どんなに可愛くても、どんなに美人でも、性格が醜くては・・・いや、これはオレだけの意見だろうから、他人には言えないな。
ここに居る田辺中のヤツ等にも言えないことだ。
また、オレが変わった奴だと認識されたら、もうオレはどうしていいのかわからねーから・・・・。
護道は、6回表のピンチを三者三振に仕留め、さらに歓声が高まった。
護道も、護道コールにガッツポーズで応えている。
クソめ!
反吐が出る!
次の再戦では、叩き潰してやる!
そして、6回裏、こちらはオレ等?のチームの攻撃だが、あっけなく三者凡退に終わる。
7回表、再び、護道の登板。
これまた三者三振。
7回裏、相手ピッチャーは緊張したのか、先頭打者がフォアボールで出塁。
次打者は送りバント失敗。
次の打者は、ボテボテの内野ゴロが幸いし、結果的に送った格好となって、ツーアウト2塁。
そして、次の打者は、護道だった。
何度か素振りをして、自信満々な様子で、不敵な笑みを浮かべている。
護道コールがヒートアップして、とにかく、うるさい。
コイツ等の顔、この狂気を孕んだ様な顔、この熱にうなされた様な顔!
気色悪い。
吐きそうだ。
あの光景が、またしても蘇る。
オレに怒りをぶつけるように、嘲笑う様に、おぞましく、歪んだ笑顔を浮かべて、みんなが合唱している、あの時・・・・。
もういいよ。
もう、お前等いいから、出て来るな!
クソッ!
気持ちが悪い・・・・。
オレは、この場所から逃げたかった。
これって、PTSDとかいうヤツか?
ちくしょう!
こんなモノ!
そうだよ、これを、このどうしようもないフラッシュバックの映像と気持ち悪さの克服をなんとかしないと、オレがオレでなくなる。

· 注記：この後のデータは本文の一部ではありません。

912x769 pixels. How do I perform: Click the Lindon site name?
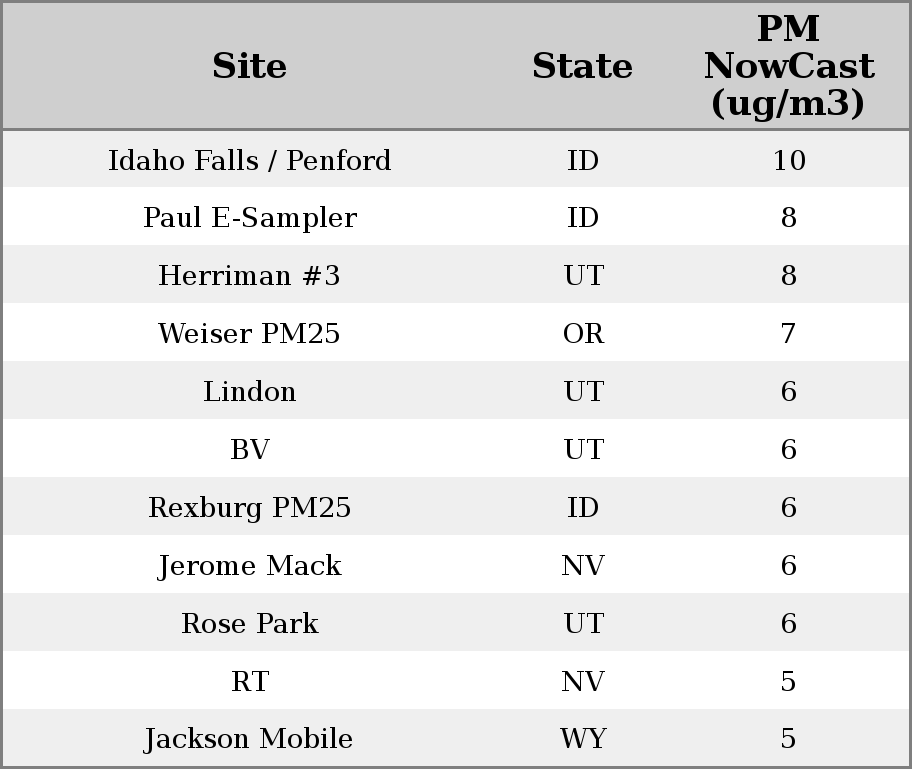point(249,392)
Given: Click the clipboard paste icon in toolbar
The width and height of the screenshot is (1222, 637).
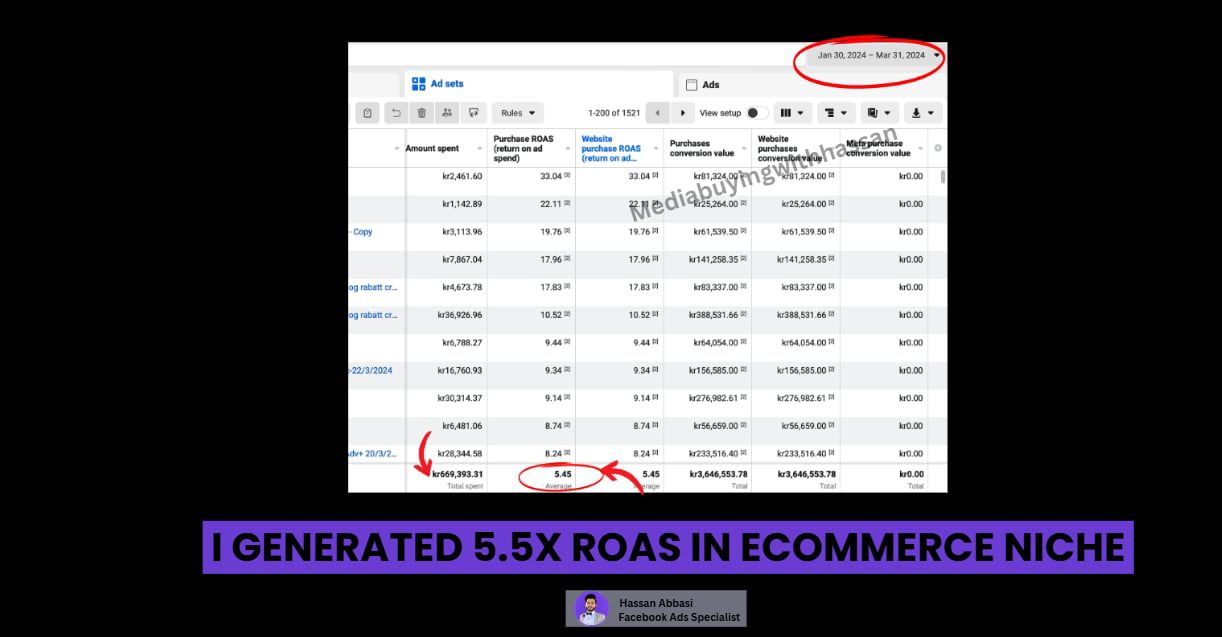Looking at the screenshot, I should coord(368,113).
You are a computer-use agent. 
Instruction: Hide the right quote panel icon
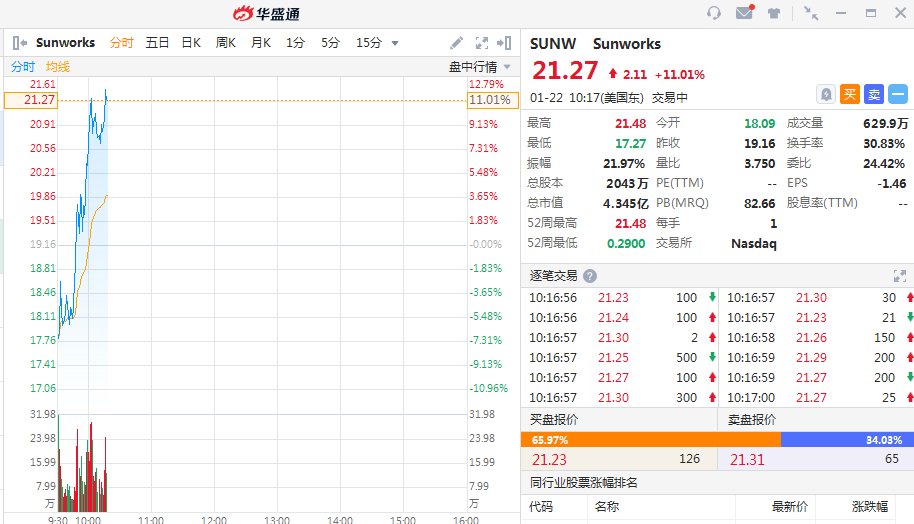(505, 43)
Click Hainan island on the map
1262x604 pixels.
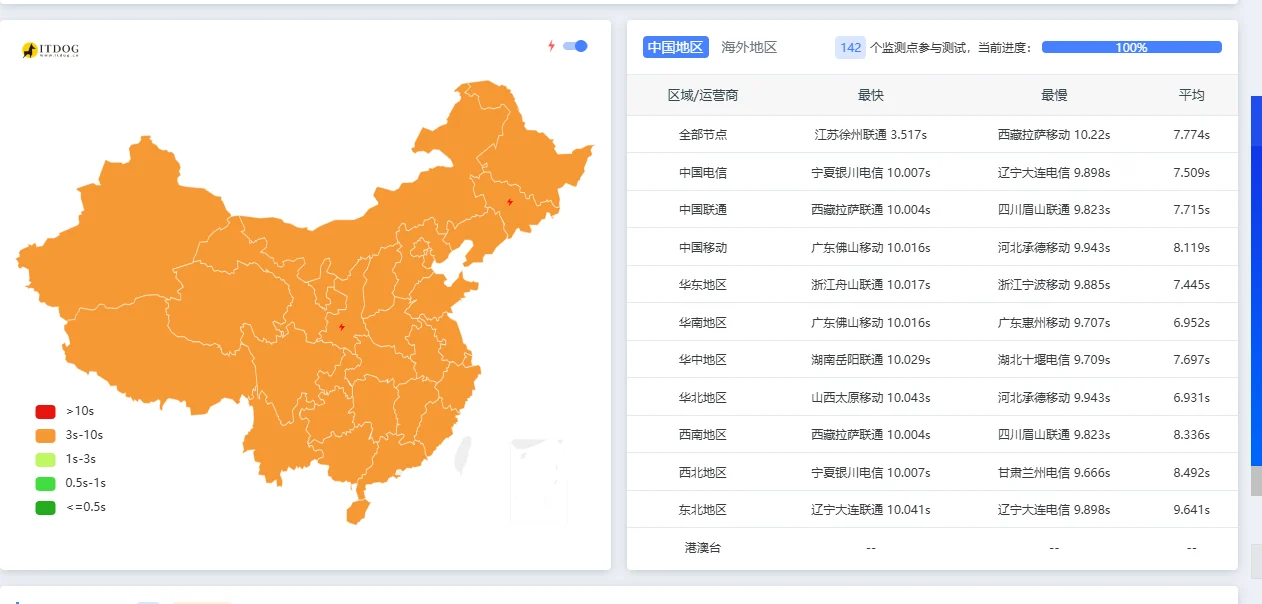pos(357,509)
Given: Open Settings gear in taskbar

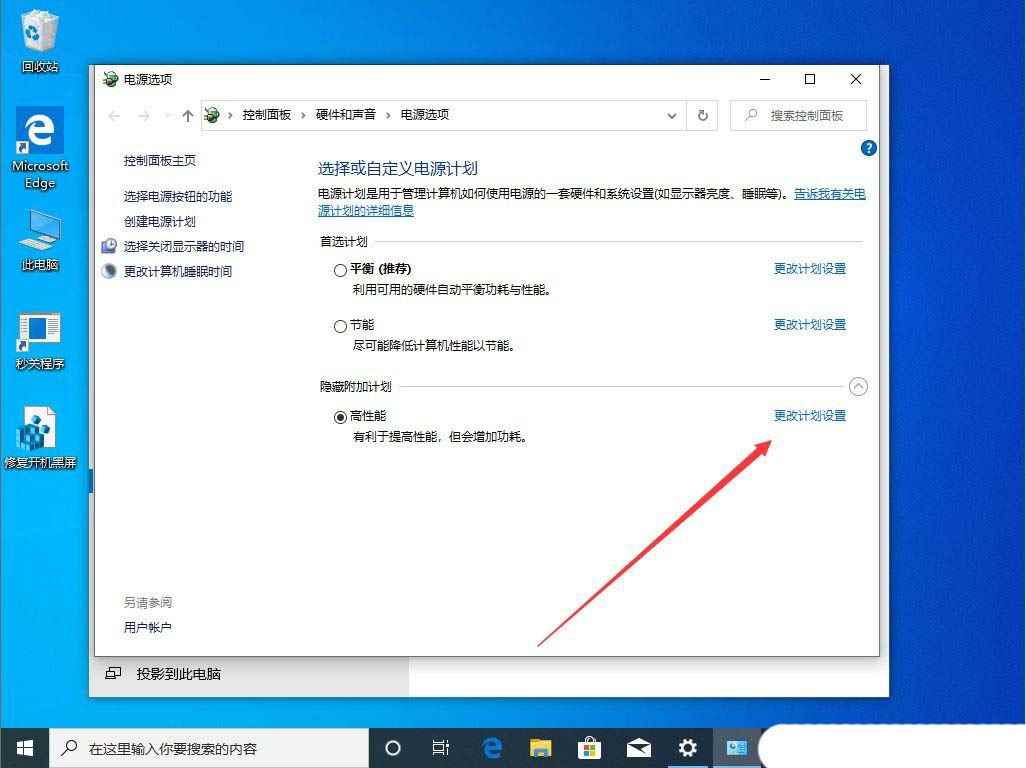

せっかく、今まで努力して芽生えてきた自信もなくなってしまう。
護道!
早く、三振しろ!
そう心で思っていた。
「さあ、この打席で、バットのナゾがわかるかもしれないよ」
佐山は、なぜかワクワクしながら、試合を見つめる。
ああ、コイツ等みたいに、単純に試合を見たい・・いや、野球なんか、どうでもいい。
早く、護道を野球でぶちのめして、そして、オレは・・そうか、その時にオレは、この気持ち悪さから逃れられるのかもしれない。
全ては、護道を倒してからだ!
オレは、たぶん、今血走った目でヤツを見ているだろう。
ホントに目が充血しているのじゃなく、PTSDをヤツへの闘志に変えようと、必死になってヤツを睨みつけていた。
そして、ヤツの攻略のヒントがわかるかもしれないヤツの打席をじっと見つめた。
果たして、佐山の言う通りなのか?
オレは、この時、まだ半信半疑だった。